--- OBJECTIVE ---
Please count the lines in the records below that contain the string "pixels", and reply with the number alone.

— start GIVEN DATA —

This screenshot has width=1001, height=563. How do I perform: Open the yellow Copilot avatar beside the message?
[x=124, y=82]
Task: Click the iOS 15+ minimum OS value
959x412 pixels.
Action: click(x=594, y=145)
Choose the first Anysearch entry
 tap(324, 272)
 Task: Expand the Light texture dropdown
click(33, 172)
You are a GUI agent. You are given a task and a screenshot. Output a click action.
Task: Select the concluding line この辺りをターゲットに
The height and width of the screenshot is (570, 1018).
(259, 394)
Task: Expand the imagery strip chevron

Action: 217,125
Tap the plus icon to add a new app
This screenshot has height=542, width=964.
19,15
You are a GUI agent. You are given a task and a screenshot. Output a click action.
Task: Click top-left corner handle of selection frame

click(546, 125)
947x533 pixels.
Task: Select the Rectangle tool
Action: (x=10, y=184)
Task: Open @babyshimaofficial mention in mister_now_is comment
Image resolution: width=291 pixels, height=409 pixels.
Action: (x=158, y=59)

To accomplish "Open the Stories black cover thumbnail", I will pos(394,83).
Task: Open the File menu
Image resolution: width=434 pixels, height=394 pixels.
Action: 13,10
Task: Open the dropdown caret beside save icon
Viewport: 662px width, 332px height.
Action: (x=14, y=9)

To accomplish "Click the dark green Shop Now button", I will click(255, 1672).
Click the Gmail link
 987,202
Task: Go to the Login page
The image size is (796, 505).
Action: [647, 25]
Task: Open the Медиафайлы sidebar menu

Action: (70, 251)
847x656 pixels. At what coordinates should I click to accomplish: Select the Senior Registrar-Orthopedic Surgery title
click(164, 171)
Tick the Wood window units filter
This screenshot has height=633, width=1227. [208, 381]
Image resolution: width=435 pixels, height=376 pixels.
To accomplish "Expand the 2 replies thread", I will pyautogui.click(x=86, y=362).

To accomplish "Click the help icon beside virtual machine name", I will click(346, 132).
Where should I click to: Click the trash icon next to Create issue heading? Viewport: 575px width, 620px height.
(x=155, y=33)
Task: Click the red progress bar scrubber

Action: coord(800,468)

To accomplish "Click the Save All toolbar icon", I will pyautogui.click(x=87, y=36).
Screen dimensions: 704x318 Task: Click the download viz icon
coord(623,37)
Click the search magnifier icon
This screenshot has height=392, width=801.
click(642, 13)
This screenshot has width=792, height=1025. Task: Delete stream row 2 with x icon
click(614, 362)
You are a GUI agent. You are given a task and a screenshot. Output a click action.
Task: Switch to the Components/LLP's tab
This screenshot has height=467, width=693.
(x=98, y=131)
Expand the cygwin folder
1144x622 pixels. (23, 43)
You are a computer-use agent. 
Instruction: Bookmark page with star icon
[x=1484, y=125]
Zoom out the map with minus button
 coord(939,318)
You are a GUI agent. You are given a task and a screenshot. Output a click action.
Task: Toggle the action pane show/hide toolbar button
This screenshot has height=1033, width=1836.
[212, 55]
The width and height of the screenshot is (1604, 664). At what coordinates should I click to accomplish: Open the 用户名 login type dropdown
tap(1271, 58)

— end GIVEN DATA —

--- RESPONSE TO THE TASK ---
7